Good morning my friends. I hope you will bear with me and listen for a minute or two. A joke about seizures caught my eye this morning, and it touched a sensitive place inside me. I have a seizure disorder. Please do not pity me. It is a diagnosis and sometimes a grim one; however, it sure as hell is not a death sentence. To be honest, those of us with epilepsy do have shorter life spans but while alive, I LIVE.
I do not sit around worrying when the next grand mal is going to hit. I cram as much living as I can into my life. I swim, just not alone in the ocean. I run marathons–nine, soon to be ten. I bore three beautiful children, despite the risks, and they arrived without the genetic defects that anti-seizure drugs sometimes cause; indeed, my daughter survived the two grand mal seizures I suffered while pregnant without sustaining any damage.
I drive . . . but not at night. And I write. It is true that I lost my vocabulary bank when one grand mal lit up my temporal lobe, but I rebuilt most of it. And while I never regained my map section, I navigate with a laugh and a lot of circular reasoning.
When I read stuff that equates a seizure to an emotional reaction, or uses the analogy of having a seizure to tell a joke, it upsets me. Hearing bad news does not cause seizures. An epileptic is not a spaz; she does not wig out and then convulse on the floor when she gets over-excited or emotional.
In a normal brain, millions of specialized nerve cells, called neurons, transmit electrical impulses. These impulses communicate with other areas of the brain and help us function. When these impulses misfire, a seizure occurs. Or as I explained to my children, sometimes an electrical storm goes off in my brain.
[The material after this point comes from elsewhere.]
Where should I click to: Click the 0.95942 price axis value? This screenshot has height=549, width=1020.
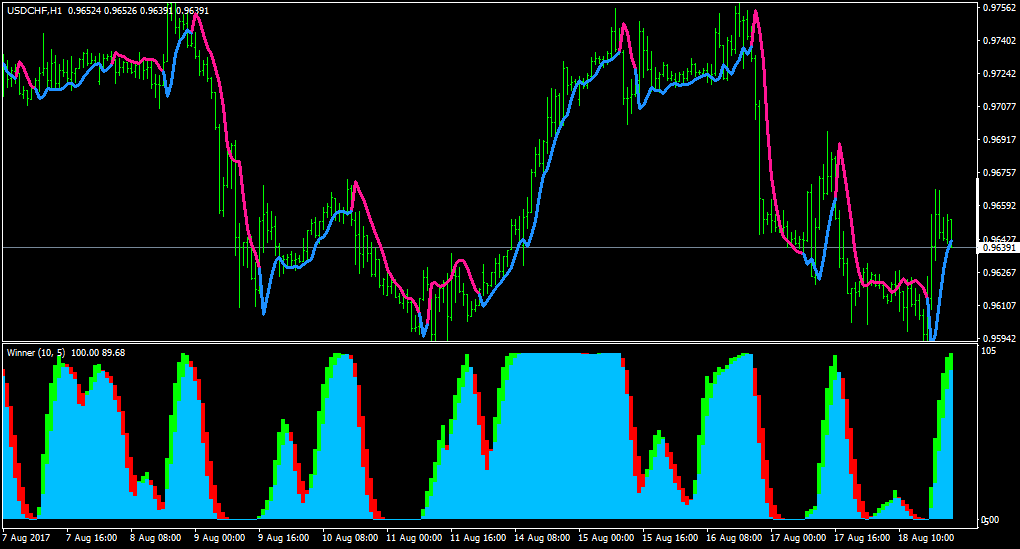pos(999,338)
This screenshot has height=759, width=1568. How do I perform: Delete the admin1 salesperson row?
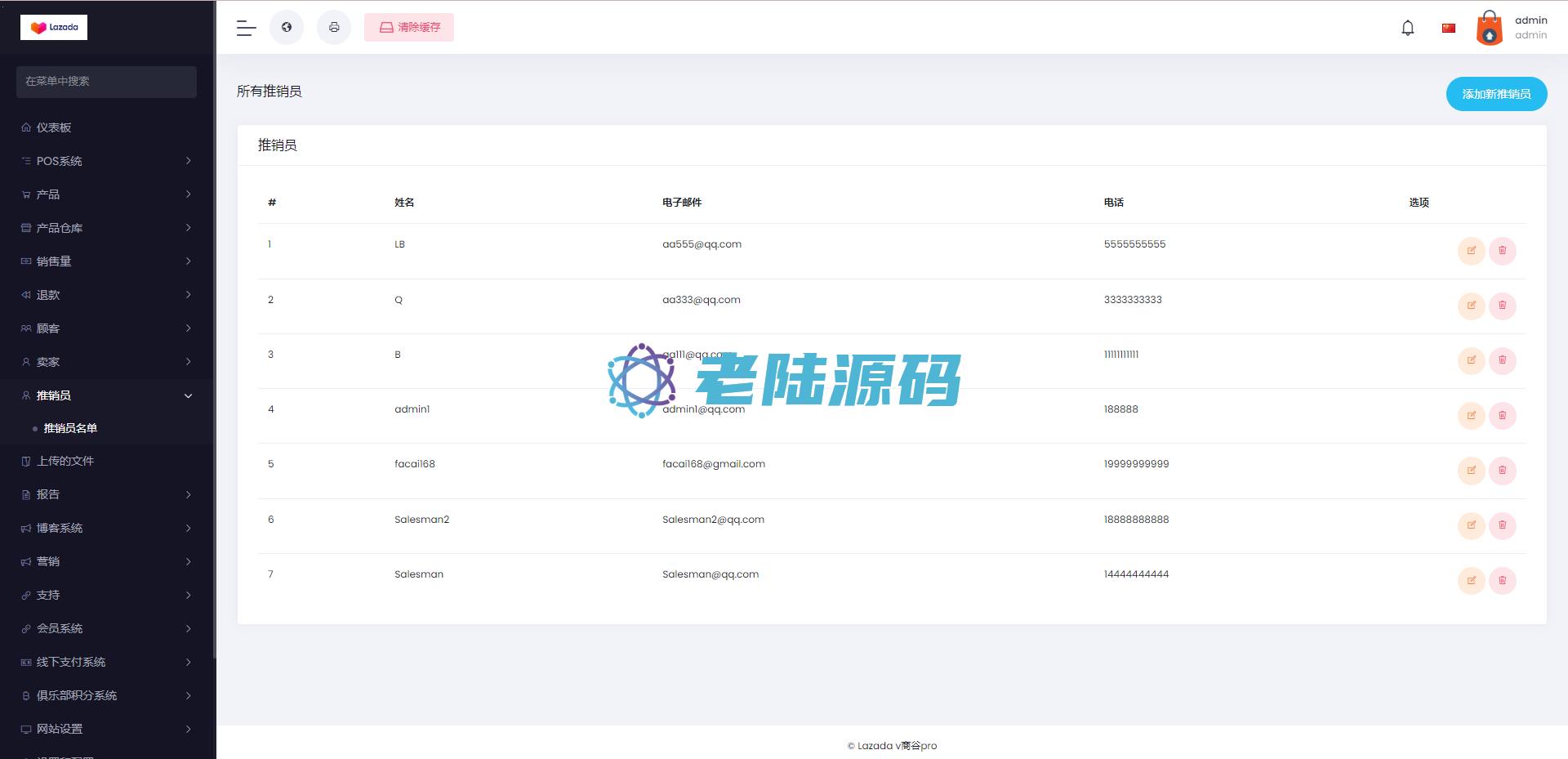click(x=1502, y=416)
Lightning flashes. Thunder rolls. Usually, the seizures last for a few minutes. If a seizure goes on for more than five minutes, I am in Status epilepticus (SE). This is a life-threatening condition in which the brain is in a state of persistent seizure. Watch the clock. Pick up the phone. Call 911. And pray. At that point, the brain is destroying itself and Mom might die.
Friends, there is nothing funny about having a seizure. When I hear seizure jokes, it reminds me of my own mortality, which I can handle most days. Hell, I remember it each night when I say my prayers and thank God for watching over me while I sleep. What I cannot handle is feeling that you think I somehow can corral these neurons that zip around inside my brain. I take my meds every day, try to get enough sleep, avoid bright flashing lights and alcohol, but beyond that, I cannot reduce the chance that another seizure will strike. It is not within my volition.
Don’t feel sorry for me. But please don’t make fun of me either. And if you would like to learn more about seizures, please visit: http://www.epilepsyfoundation.org/.
What words upset you? What jokes hit a nerve?